## Directions
Can you arrange the rows below as a numbered list, dropping any blank lines and leaving the pictures out?

## Given information
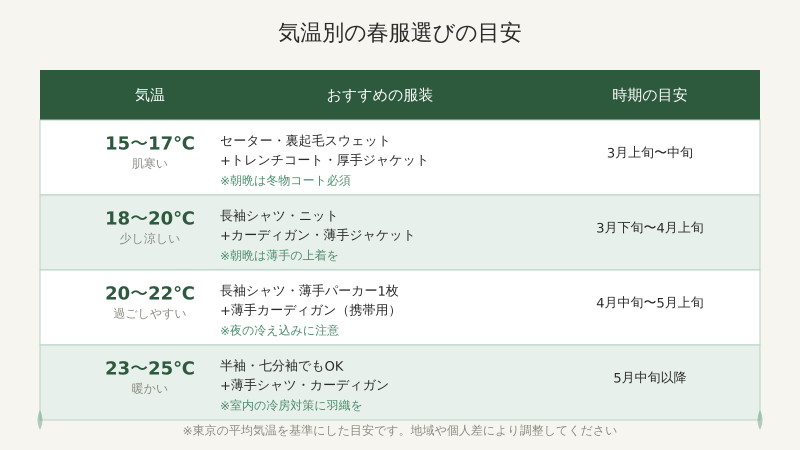Select the note ※夜の冷え込みに注意
This screenshot has width=800, height=450.
279,330
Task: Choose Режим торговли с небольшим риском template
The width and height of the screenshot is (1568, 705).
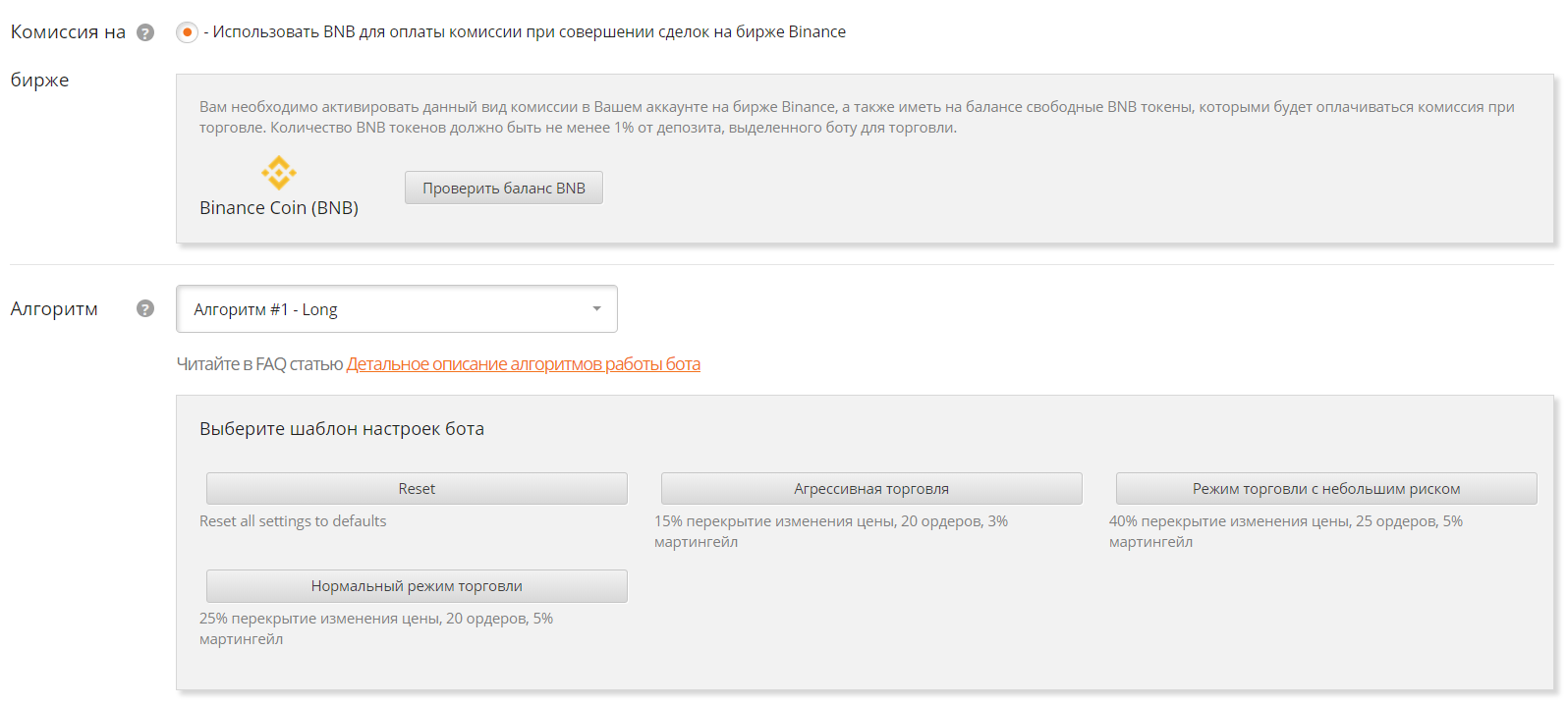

## Result for this exercise
1. Select the note ※夜の冷え込みに注意
2. This screenshot has width=800, height=450.
3. 279,330
4. Task: Choose Режим торговли с небольшим риском template
5. The width and height of the screenshot is (1568, 705).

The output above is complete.